Entire High School feels like a descendant of Charles Schulz’ existential dread kid-fare in another way, too. It’s crafted in a limited-animation style that ponderously transitions from one frame to another. The choice comes across as an aesthetic consideration, instead of a budgetary one, and gets heightened by sudden shifts in art style and a constant flow of lava-lamp overlays and washes. Daydreams and flashbacks glow in a psychedelic kaleidoscope that recalls Ralph Bakshi’s work
When Asaf and editor Verti begin a very chaste courtship, Dash gets blindingly jealous and turns out slanderous articles about Asaf. A call to the principal’s office ensues, where Mr. Grimm says, “I want you to think about how you’ve trash-talked your best friend’s penis.” Dash’s detention sends him to a sub-basement where he discovers forged building code documents. It turns out that the fancy auditorium addition makes the entire cliffside building unsafe and an earthquake will send the whole building toppling into the water.
Which, of course, happens right away. From, there, the film shows Dash and friends desperately trying to climb their way through the sophomore, junior, and senior floors of the building before the school becomes completely submerged.

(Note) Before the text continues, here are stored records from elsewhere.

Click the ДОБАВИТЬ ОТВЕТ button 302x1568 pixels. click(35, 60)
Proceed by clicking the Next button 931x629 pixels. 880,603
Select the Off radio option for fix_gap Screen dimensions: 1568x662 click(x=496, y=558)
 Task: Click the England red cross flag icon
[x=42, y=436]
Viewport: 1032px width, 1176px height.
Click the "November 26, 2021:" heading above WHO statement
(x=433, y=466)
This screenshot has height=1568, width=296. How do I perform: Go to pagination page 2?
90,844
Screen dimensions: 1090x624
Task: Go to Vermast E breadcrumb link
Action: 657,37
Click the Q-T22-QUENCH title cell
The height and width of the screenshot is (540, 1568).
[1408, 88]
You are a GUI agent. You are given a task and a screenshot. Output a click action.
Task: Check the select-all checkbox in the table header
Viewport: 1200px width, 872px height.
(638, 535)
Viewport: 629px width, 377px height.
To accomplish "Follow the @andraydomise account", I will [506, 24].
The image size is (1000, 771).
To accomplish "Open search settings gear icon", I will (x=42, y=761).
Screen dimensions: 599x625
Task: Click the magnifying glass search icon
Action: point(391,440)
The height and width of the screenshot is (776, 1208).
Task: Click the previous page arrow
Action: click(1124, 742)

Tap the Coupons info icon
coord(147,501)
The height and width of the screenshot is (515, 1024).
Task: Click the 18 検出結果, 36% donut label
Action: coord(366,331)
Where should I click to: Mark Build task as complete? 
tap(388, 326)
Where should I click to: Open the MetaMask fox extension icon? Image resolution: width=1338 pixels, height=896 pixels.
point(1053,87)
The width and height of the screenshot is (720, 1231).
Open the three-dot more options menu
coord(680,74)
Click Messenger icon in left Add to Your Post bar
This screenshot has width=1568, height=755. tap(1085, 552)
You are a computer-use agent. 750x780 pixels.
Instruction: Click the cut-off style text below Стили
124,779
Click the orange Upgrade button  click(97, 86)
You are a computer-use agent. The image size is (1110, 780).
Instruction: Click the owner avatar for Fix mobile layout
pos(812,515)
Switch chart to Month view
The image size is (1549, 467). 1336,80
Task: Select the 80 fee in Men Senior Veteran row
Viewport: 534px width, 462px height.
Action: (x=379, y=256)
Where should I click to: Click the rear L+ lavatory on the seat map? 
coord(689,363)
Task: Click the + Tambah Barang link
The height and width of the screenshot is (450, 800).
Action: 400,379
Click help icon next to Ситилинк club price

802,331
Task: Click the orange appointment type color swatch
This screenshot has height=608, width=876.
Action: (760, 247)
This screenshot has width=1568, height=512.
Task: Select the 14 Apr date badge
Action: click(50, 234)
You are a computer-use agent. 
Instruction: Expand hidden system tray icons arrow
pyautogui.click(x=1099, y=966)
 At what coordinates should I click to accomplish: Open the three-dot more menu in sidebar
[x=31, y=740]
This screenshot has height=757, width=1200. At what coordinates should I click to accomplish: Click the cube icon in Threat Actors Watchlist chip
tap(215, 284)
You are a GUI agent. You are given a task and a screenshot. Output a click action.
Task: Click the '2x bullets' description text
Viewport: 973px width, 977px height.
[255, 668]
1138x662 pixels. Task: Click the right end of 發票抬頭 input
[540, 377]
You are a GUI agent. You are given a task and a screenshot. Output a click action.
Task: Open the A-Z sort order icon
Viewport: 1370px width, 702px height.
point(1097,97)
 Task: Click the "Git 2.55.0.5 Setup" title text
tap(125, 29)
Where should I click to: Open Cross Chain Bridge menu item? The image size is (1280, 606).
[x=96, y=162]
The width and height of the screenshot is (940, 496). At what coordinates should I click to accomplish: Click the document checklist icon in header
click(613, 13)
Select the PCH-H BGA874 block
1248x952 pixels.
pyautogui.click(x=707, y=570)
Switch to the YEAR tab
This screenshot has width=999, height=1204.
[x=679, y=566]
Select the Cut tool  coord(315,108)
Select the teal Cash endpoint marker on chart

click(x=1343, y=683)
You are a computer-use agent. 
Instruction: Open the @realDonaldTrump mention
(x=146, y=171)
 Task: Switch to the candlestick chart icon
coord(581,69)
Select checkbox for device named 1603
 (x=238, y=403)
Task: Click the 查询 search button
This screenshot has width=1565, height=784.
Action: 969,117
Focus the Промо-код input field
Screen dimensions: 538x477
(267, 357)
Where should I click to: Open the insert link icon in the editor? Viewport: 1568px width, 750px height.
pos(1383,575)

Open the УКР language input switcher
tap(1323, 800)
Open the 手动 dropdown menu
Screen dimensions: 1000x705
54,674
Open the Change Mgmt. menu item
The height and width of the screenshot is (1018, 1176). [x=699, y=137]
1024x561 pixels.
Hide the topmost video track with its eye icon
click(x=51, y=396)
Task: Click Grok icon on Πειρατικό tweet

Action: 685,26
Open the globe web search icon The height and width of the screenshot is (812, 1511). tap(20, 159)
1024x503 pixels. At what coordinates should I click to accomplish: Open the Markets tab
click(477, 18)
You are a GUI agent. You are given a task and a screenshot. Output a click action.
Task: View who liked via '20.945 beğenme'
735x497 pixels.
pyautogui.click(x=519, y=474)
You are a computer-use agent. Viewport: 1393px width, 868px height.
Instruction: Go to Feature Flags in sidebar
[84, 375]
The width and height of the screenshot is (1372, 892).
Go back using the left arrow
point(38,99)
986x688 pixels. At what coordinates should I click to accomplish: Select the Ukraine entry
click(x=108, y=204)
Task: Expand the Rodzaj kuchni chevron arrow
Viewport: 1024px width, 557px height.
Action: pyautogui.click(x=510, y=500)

Along the way, we see the typical high school pecking order crumble into chaos. Gymnastics team mean-girl Mary has a change of heart and joins up with Dash and crew despite making fun of them earlier in the day, because Dash was right for once in his misbegotten career. Riots happen in the cafeteria disaster ward. Stoners and burnouts try to jack Verti for her backpack after she grabs her inhaler and medical supplies from the nurse’s office. A would-be warrior monarchy of senior lax-bros riffs on the descent-into-savagery themes of Lord of the Flies, complete with open mass graves.
Tying these sequences to the kinds of by-the-numbers disaster movie plot beats from films like The Poseidon Adventure makes the proceedings hilarious. The flat, disaffected line readings by the actors lend a stilted air to the melodrama but it never feels like Entire High School takes itself too seriously. It knows that you can dismiss it as a twee hipster arthouse vanity project but it’s going to make you guffaw while you do it.